* **RECORDS PROVIDED**:

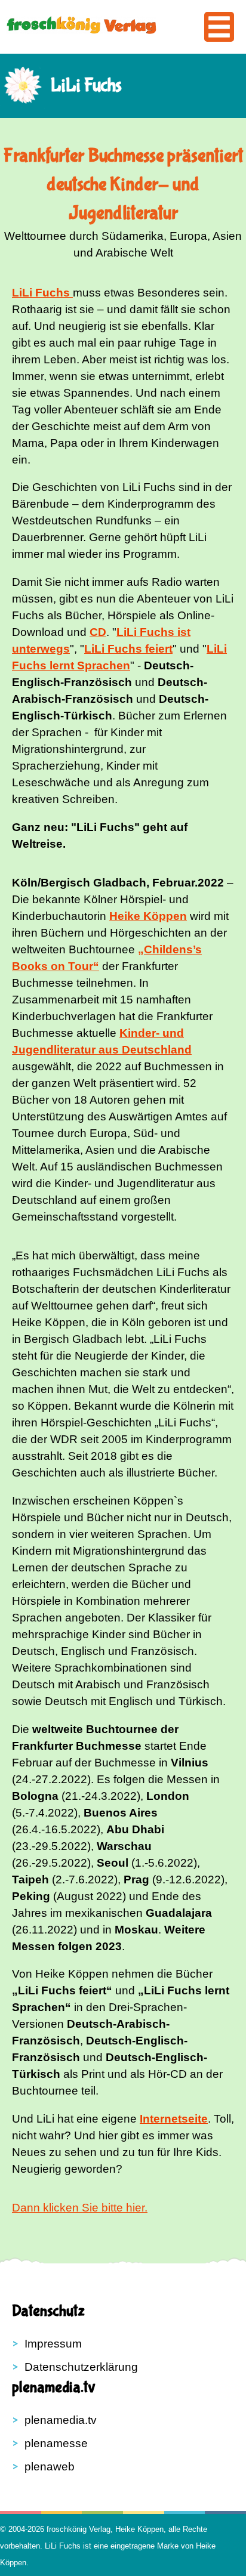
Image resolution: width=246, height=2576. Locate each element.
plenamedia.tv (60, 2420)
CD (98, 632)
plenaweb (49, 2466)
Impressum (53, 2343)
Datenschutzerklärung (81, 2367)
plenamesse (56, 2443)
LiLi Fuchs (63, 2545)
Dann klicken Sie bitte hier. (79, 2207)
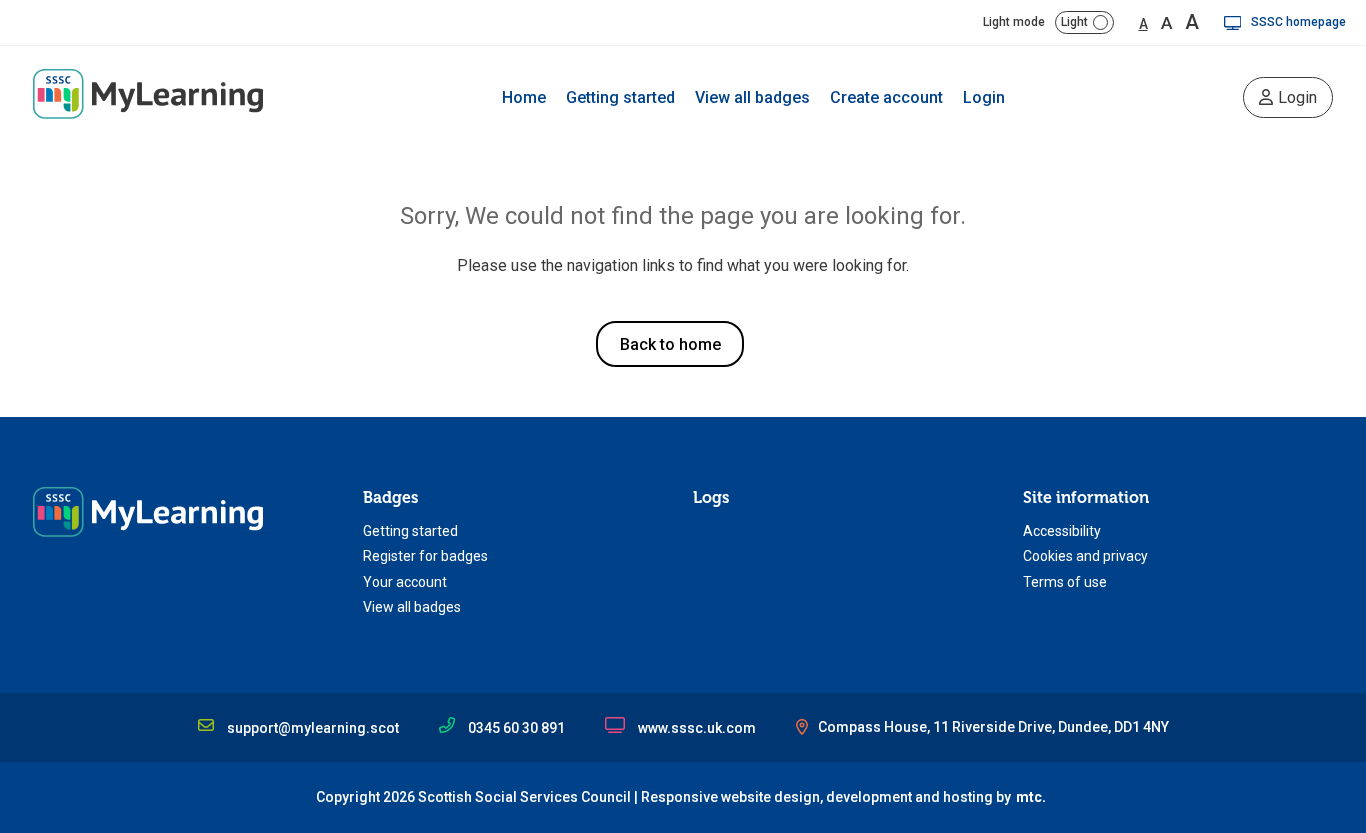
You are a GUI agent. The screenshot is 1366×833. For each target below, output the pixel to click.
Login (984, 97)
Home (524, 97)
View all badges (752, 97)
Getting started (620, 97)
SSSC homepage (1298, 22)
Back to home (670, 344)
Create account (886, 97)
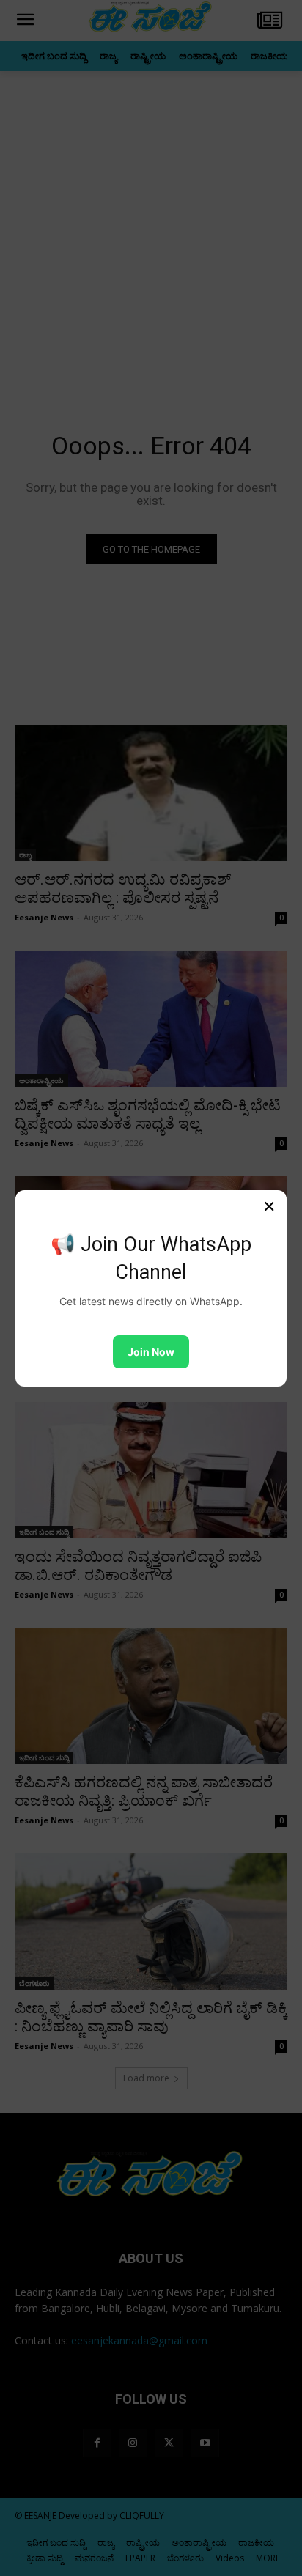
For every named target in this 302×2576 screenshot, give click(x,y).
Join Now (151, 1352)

* **WORK TASK**:
The result should be the full material above, word for word, with its pictures omitted.

* **ANSWER SECTION**:
Image resolution: width=246, height=2576. Locate each element.
plenamedia.tv (60, 2420)
CD (98, 632)
plenaweb (49, 2466)
Impressum (53, 2343)
Datenschutzerklärung (81, 2367)
plenamesse (56, 2443)
LiLi Fuchs (63, 2545)
Dann klicken Sie bitte hier. (79, 2207)
You are a GUI agent. The screenshot is 1366×833. For each target below, output the pixel to click.
Login (984, 97)
Home (524, 97)
View all badges (752, 97)
Getting started (620, 97)
SSSC homepage (1298, 22)
Back to home (670, 344)
Create account (886, 97)
For every named target in this 302×2576 screenshot, give click(x,y).
Join Now (151, 1352)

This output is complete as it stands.